Ha affrontato il tema della formazione dei docenti Elisabetta Nigris dell’Università Bicocca di Milano. L’insegnante, per Nigris, deve essere formato dal punto di vista culturale e scientifico, evitando le impostazioni ideologiche e mettendo al centro il valore democratico del fare scuola. Per formare insegnanti democratici occorre offrire loro un modello, dando spazio al dialogo, ascoltando, curando il curriculum implicito e ancorando i principi teorici a quelli pratici. Un concetto ribadito dalla dirigente scolastica Cristina Martin, che sottolinea come la democrazia non possa essere insegnata né ai bambini né agli adulti se non si pratica: gli insegnanti hanno bisogno di spazi e tempi materiali di parola, la co-progettazione deve divenire la norma ed essere istituzionalizzata, non solo nella primaria, ma in tutti i gradi scolastici.

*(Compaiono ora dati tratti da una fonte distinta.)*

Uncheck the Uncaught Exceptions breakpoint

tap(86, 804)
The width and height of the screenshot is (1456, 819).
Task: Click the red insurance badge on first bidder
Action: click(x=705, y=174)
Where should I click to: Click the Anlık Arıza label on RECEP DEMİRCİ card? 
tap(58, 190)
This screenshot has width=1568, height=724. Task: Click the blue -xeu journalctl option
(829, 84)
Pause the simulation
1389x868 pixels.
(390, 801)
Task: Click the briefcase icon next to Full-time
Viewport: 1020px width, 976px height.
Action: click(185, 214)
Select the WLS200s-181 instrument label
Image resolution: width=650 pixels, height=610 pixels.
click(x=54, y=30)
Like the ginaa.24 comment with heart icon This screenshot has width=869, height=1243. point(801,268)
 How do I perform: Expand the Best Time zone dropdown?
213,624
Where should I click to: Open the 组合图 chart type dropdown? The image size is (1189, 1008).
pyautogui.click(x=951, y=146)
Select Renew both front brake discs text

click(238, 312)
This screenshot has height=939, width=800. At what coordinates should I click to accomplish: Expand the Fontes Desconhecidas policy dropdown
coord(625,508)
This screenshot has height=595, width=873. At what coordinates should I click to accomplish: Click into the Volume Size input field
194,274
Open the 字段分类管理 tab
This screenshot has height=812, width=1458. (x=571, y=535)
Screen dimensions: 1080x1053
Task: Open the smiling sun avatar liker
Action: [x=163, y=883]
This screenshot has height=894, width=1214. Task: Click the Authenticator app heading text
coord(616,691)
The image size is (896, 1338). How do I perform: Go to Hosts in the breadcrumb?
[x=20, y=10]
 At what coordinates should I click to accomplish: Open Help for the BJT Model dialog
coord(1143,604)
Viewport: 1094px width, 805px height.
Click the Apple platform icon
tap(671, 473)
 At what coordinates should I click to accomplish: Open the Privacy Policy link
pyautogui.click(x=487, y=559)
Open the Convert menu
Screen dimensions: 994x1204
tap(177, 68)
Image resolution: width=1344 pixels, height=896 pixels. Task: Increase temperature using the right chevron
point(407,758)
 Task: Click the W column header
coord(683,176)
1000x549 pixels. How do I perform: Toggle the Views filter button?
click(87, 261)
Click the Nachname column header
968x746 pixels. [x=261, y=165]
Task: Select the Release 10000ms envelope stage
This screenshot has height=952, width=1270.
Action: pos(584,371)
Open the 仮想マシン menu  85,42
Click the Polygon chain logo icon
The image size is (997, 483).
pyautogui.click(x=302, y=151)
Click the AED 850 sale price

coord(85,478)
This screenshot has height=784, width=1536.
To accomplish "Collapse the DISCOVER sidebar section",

L’assessora alla scuola del comune di Roma Claudia Pratelli e l’insegnante Giovanni Castagno (MCE) hanno parlato del rapporto tra scuola e territorio, riportando l’esperienza della rete delle Scuole Aperte e Partecipate, che amplia la pratica del tempo pieno, fortemente sostenuta da Ciari, aprendo la scuola al territorio e valorizzando l’apporto delle associazioni di genitori.
Il convegno si è concluso con un’animazione teatrale del gruppo Centenario MCE Bruno Ciari, che ha messo in scena i dubbi degli insegnanti di oggi e le risposte che la pedagogia democratica può offrire.